* START Dataset entries *

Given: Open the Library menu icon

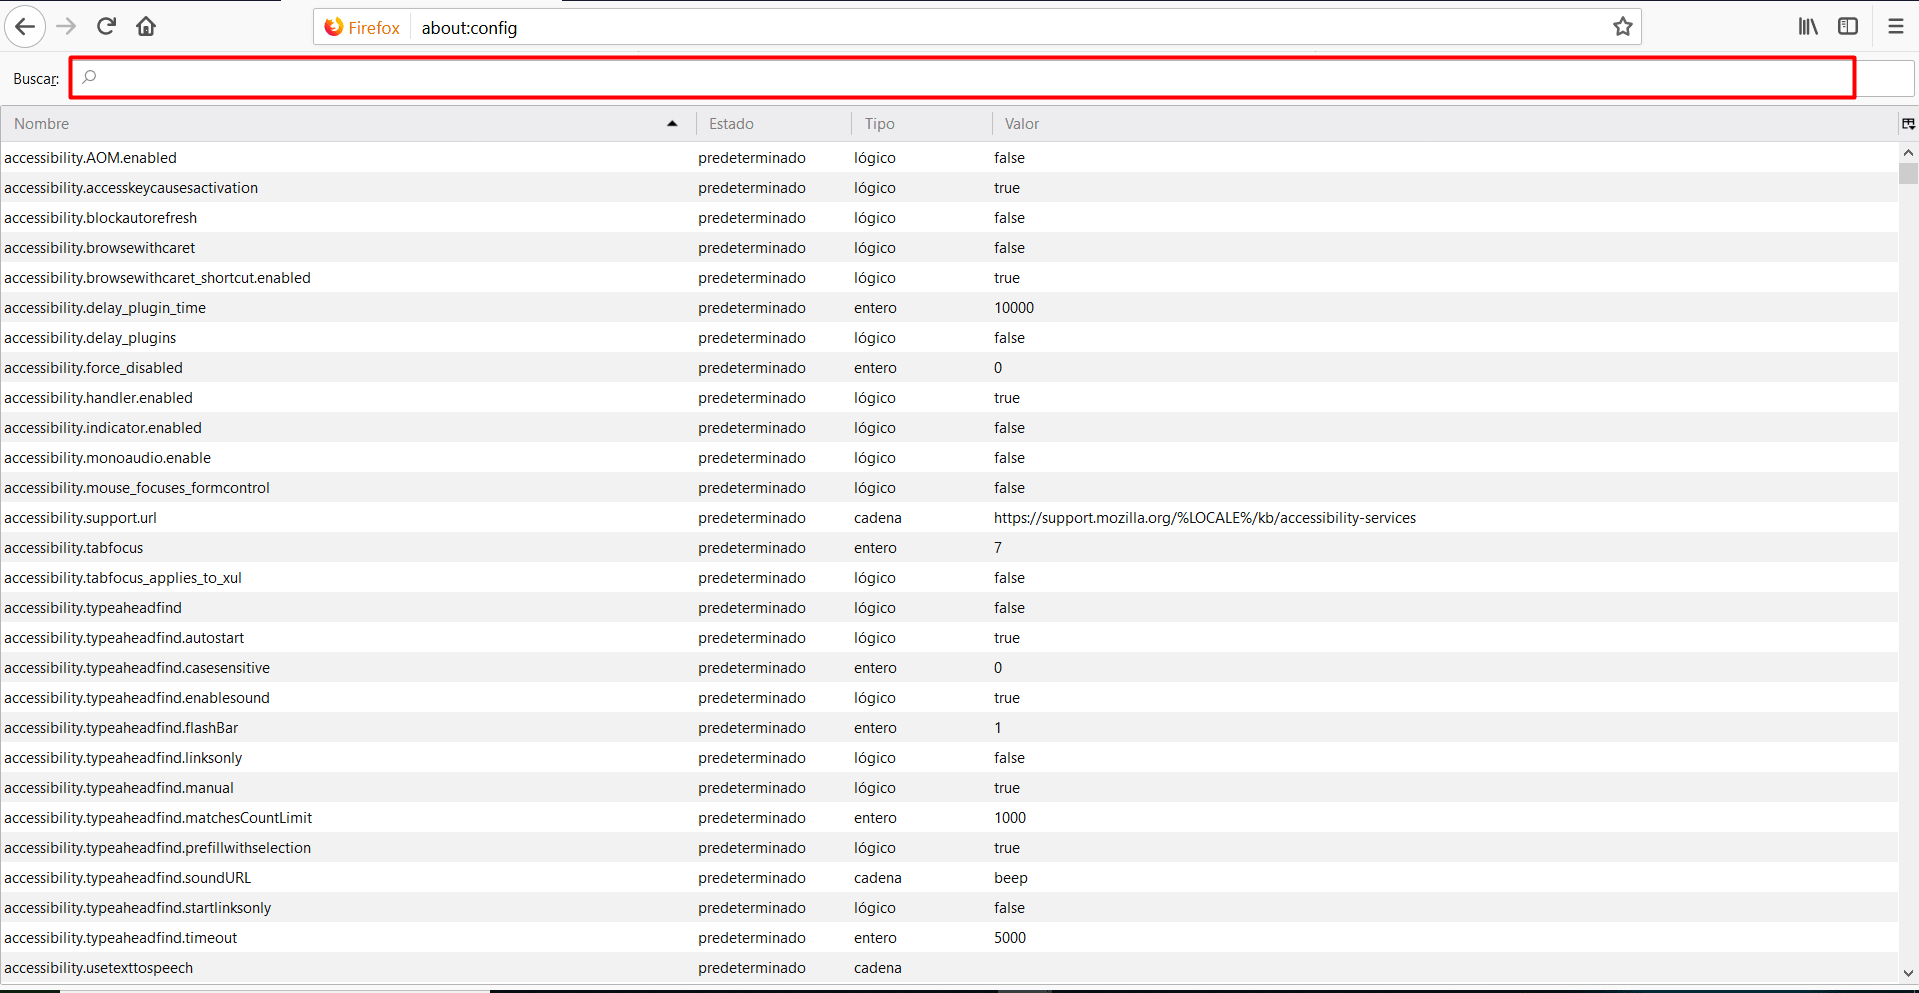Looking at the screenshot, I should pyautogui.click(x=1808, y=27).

* END Dataset entries *
* START Dataset entries *

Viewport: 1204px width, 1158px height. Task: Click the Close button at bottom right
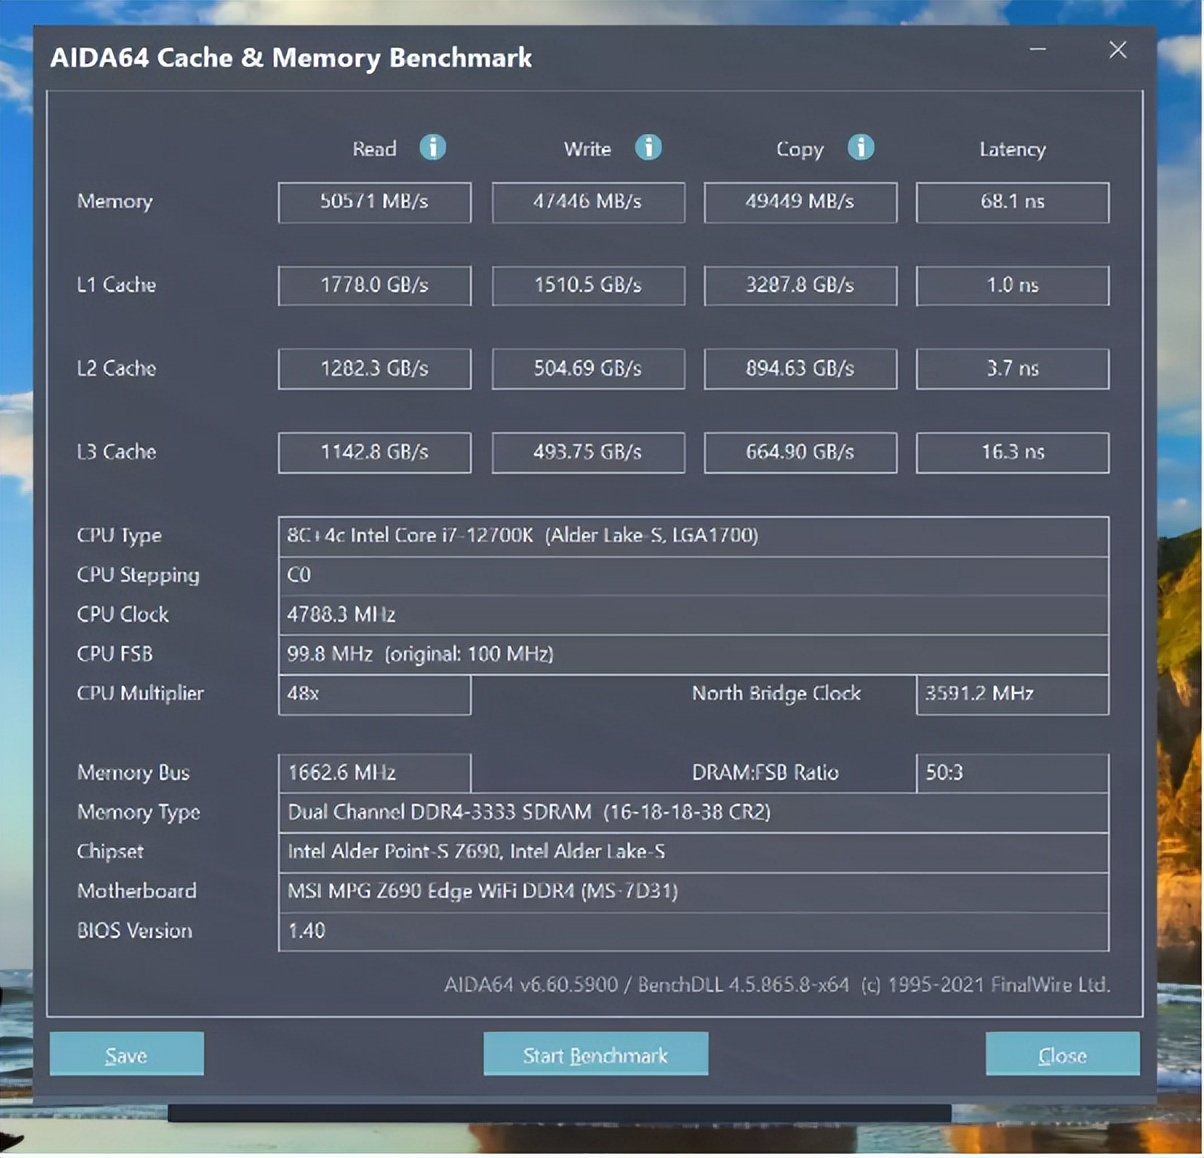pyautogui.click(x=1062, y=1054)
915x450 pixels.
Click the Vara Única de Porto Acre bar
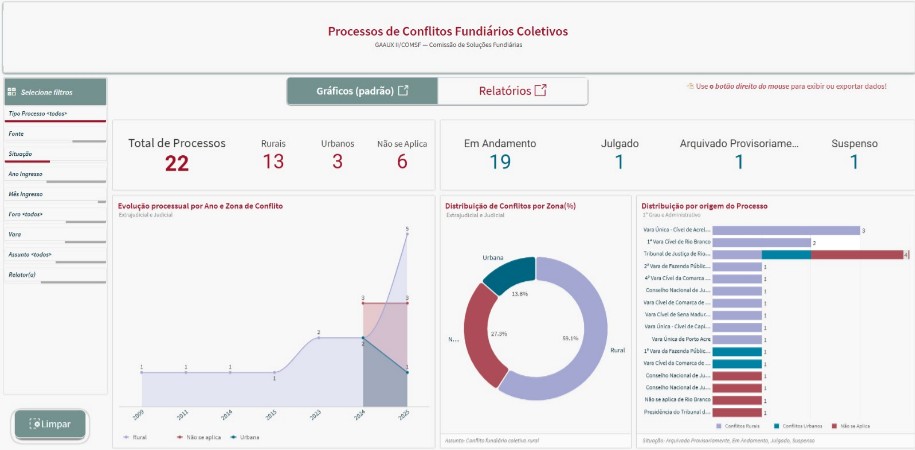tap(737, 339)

* END Dataset entries *

- Required task
Update the lines between the one holding "915x450 pixels." and the one holding "tap(737, 339)", inclusive, so that "bar" becomes "label" and nothing else changes, and leave the pictures out of your answer.

- Response to the task
915x450 pixels.
Click the Vara Única de Porto Acre label
tap(737, 339)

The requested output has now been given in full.